How to Get Your Craft Work Published

By Pam Gaulin

  • Overview

    Crafters can publicize their crafts and make money from their craft work when they write articles about their projects. Documenting the creation process and providing detailed instructions on how to make the craft is one way to get craft work published in a magazine. Payment for arts and crafts articles with photos pay between $50 and $500 or more per article. Crafters can supplement their income with an article while growing an audience for their handmade creations. The key to getting published is to take high-quality, non-blurry photos.
    Paper flower
    • Step 1

      Write up a project list of the different types of crafts you know how to create. Use the list to find ways to customize the craft for a particular market, holiday or season.

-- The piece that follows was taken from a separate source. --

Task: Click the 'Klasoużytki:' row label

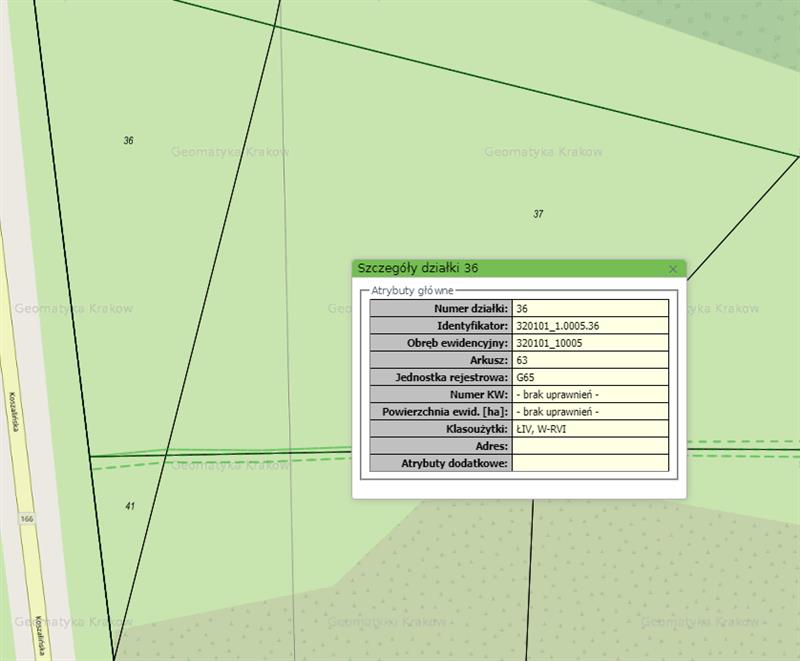Action: pos(476,429)
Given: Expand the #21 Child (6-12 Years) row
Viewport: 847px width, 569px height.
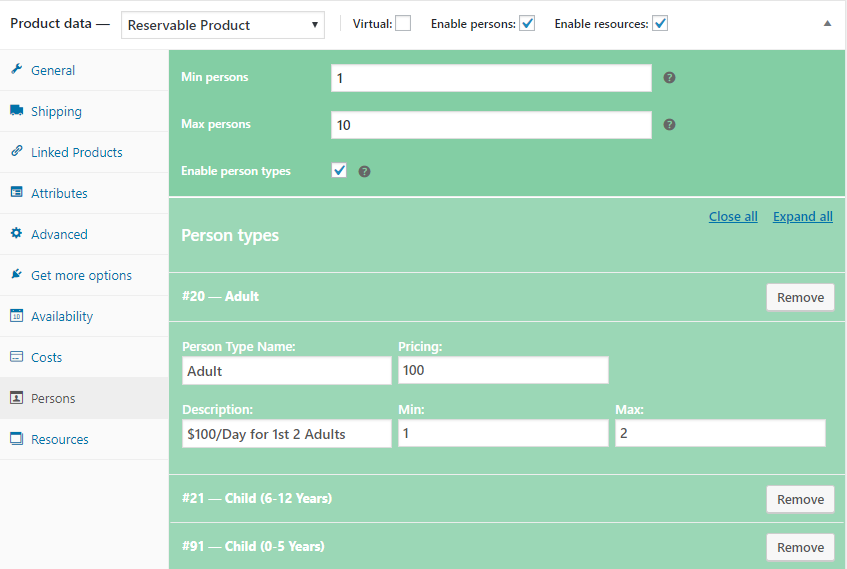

It's possible to create four or five different craft ideas from one main idea. The more ideas you have, the more accurately you will be able to focus in the right market for publishing. The one idea that spawns others also gives you more opportunity to make more money from one main craft, as you could prepare four or five different articles for publication.
    • Step 2

      Locate three to five potential publishers in the craft field that match the material or materials used in your work. These could include ceramics, jewelry findings, paper, stamps, paint or mixed media. Search for a publisher using Writersmarket.com, or Freelancewriting.com. Another place to discover magazines where you can get your craft work published is the magazine section at the bookstore. Browse the magazine rack for your type of craft and read the submission guidelines in the magazine or on its website.


    • Step 3

      Request submission guidelines directly from the publisher by sending an email or using the physical address. Write up a short, business-like form letter requesting the submission guidelines for writers and artists. Include a SASE (self-addressed stamped envelope) with your letter.
    • Step 4

      Take photos as you create the craft project you would like to see published. Jot down notes as you go, including details or steps which seem obvious to you. Shoot multiple photos of the final project.
    • Step 5

      Query the magazine editor according to the query directions. Some will request the entire article if you have not been published before. Others will ask for an outline with a photo of the final project. Follow the instructions down to the letter as doing anything else will hurt your chances of getting published.
    • Step 6

      Agree to terms of submission once you have an accepted article, and sign the contract if one is sent. Some publishers have a less formal process in place. Get clarification on the type of rights you are selling for the article and for the photos. Most prefer original articles that have not been published before.
    • Step 7

      Write the article following the submission and editorial guidelines of the publication. Use a current issue as an example of acceptable style. Try to stay within the given word count. Spell check and proofread the article. Mail the article, photos and project to the publisher if this is what they require. Some may request a digital copy instead and others will want both.
    • Skill: Moderately Challenging
    • Ingredients:
    • Digital camera
    • Craft supplies
    • Completed craft project or sketch of project
    • Query letter
    • Tip: Use craft materials that will be easy for the magazine's readers to obtain.
    • Tip: Have both a print copy and a digital copy of the photos and the article text available for the magazine.
    • Tip: Create a website or online store before your article is published to give readers a place to buy your work.
    • Tip: Do not forget to proofread all correspondence you send to the publisher.
    • Warning:
    • Do not submit a project to more than one magazine unless the magazines accept simultaneous submissions.
    • Do not wait until the last minute to send in holiday-related projects, as magazine editorial calendars may be working 6 or more months in advance.
    • Do not accept a magazine subscription as sole payment when there are other possible magazine markets for your work.